Dove non c’è più legge né ordine
interno, occorre
applicare il principio della responsabilità internazionale.

 

Le speranze che il nuovo secolo potesse significare un nuovo inizio nel rispetto dei diritti umani non si sono ancora esaudite. Vedere con i miei occhi che cosa è accaduto in Cecenia, a Timor Est o nella Repubblica democratica del Congo mi ha fatto capire chiaramente quali debbano essere i nostri traguardi. Dalla mia recente visita in Israele e nei Territori palestinesi occupati ho portato la forte impressione di due popoli legati dalla storia e dalla geografia, ma separati da un fossato ampio e crescente nella percezione l’uno dell’altro. Dalle loro bocche ho sentito due racconti diversi: da un lato la preoccupazione, comprensibile, per la sicurezza; dall’altro, l’umiliazione quotidiana per le discriminazioni meschine e l’impotenza dell’occupazione, spesso aggravata dall’uso eccessivo della forza. Io ho raccomandato una presenza internazionale di controllo nei Territori palestinesi occupati, per aiutare a rompere il cerchio quotidiano della violenza e per incoraggiare la ripresa del dialogo.

Resto convinta che la strada per un futuro di pace stabile nel Vicino Oriente passa per il rispetto, da parte di tutti, dei diritti umani internazionali e della legge umanitaria. E questo va al nocciolo della questione: occorre educare ai diritti umani, investendo le risorse finanziarie necessarie e praticando un miglior coordinamento tra le Agenzie delle Nazioni Unite e i programmi e le organizzazioni regionali. E prevenire le violazioni dei diritti umani prima che accadano, così come è stato chiesto da più parti.
Forse lo sviluppo più positivo dei diritti umani negli ultimi cinquant’anni è stato il diffuso accordo dei governi su che cosa si debba intendere per “diritti umani internazionali”. Anche quest’anno sono stati fatti dei progressi, con il Summit del Millennio a New York e col Protocollo opzionale alla Convenzione per l’eliminazione di tutte le forme di discriminazione contro le donne. C’è stato poi anche un forte appoggio ai due Protocolli opzionali alla Convenzione per i diritti dell’infanzia, (quello sui bambini-soldati e l’altro sul traffico dei bambini).
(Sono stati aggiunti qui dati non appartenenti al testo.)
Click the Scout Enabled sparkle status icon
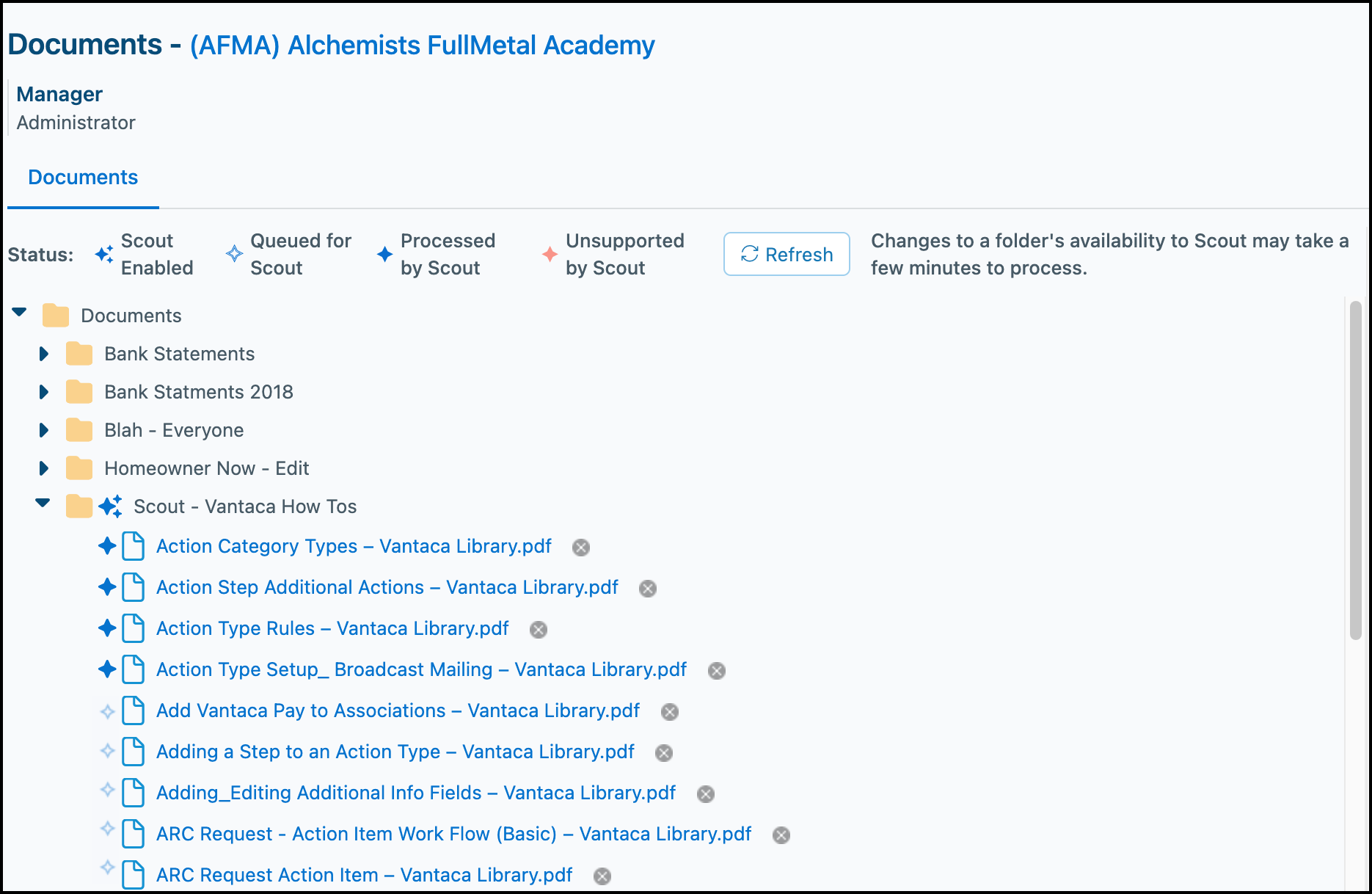 coord(104,255)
La sfida maggiore ora è vedere queste norme accolte a livello nazionale. Quando i governi non sono in grado di farlo, il mio Ufficio può avere un ruolo positivo. Prendiamo la Cina. Alcuni mesi fa ho firmato a Pechino un Memorandum d’intesa sulla cooperazione tecnica nell’ambito dei diritti umani e ho sollecitato le autorità cinesi a ratificare le due Convenzioni delle Nazioni Unite sui diritti civili, politici, economici, sociali e culturali. La Cina deve fare ancora molta strada prima che si possa parlare di un’autentica cultura dei diritti umani, ma io ritengo che l’aver accettato di cooperare col mio Ufficio sia già un passo avanti.
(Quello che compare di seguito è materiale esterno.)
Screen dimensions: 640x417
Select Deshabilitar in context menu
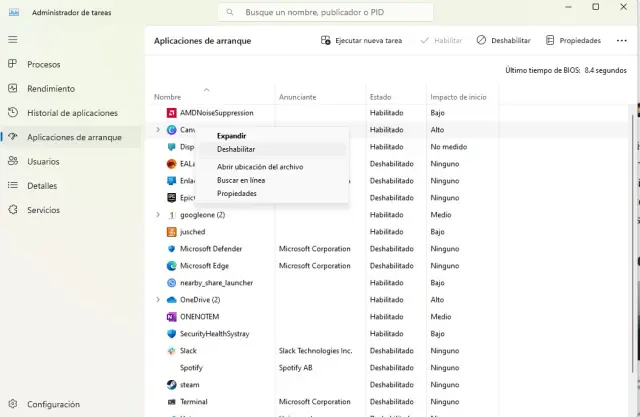pyautogui.click(x=236, y=149)
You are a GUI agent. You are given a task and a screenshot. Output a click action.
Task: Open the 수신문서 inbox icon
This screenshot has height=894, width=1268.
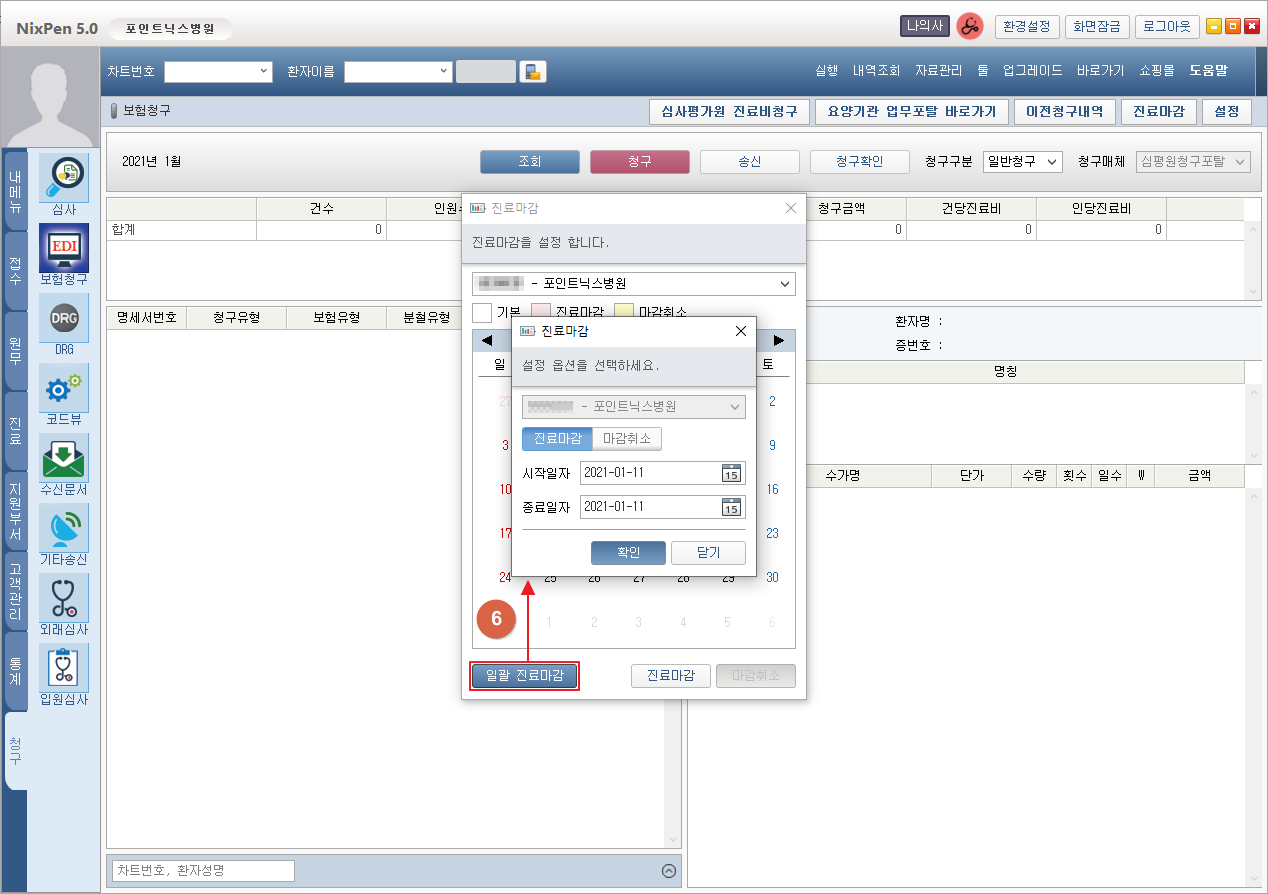[64, 459]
C’è poi una crescente consapevolezza dell’importanza del diritto allo sviluppo. Soltanto qualche anno fa, qualunque discorso sui diritti umani era male accolto nell’ambito dei programmi di sviluppo, raramente menzionato, e per lo più in un contesto di traffici e commerci. Ora un nuovo dialogo si è aperto tra gli esperti di sviluppo e di diritti umani, arricchito dal lavoro dell’economista Amartya Sen sul diritto alla proprietà. Questo approccio riconosce il fatto che diritti e sviluppo si rafforzano l’un l’altro.
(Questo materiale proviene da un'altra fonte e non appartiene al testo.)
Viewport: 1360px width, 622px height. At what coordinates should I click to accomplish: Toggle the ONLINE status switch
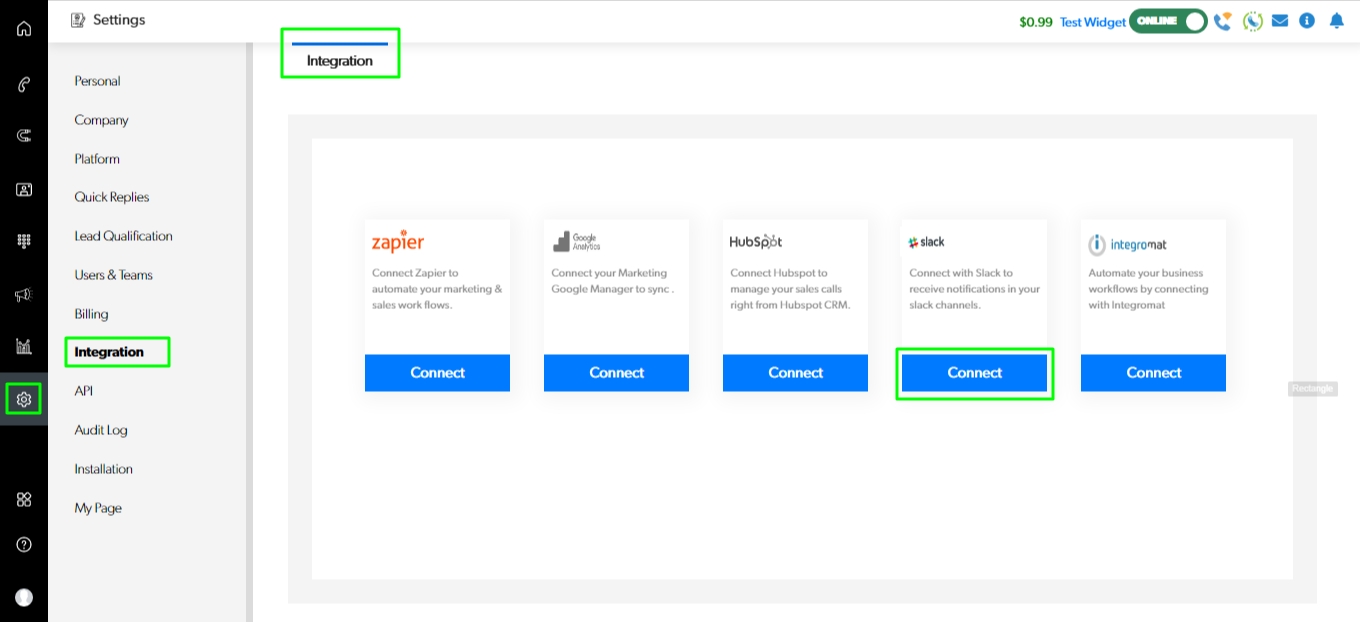pos(1168,21)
Con il crescere delle preoccupazioni sulla disparità dei benefici derivati dalla globalizzazione, si comincia a parlare del suo impatto sul godimento dei diritti umani. Io credo che questi potrebbero fornire una parte delle regole che guidano le decisioni politiche da cui nasce il fenomeno della globalizzazione. Nel 1998 abbiamo celebrato il cinquantesimo anniversario della Dichiarazione Universale dei Diritti dell’Uomo e riaffermato la loro universalità e indivisibilità. Nei prossimi anni dovremo connettere quei princìpi con strategie efficaci per eliminare la povertà estrema. Io sono convinta che questa sia la risposta più costruttiva che si possa dare ai contestatori di Praga, di Seattle e di Nizza, che vedono l’ordine economico mondiale squilibrato a scapito dei Paesi più poveri e le politiche di sviluppo insufficienti sotto il profilo umano.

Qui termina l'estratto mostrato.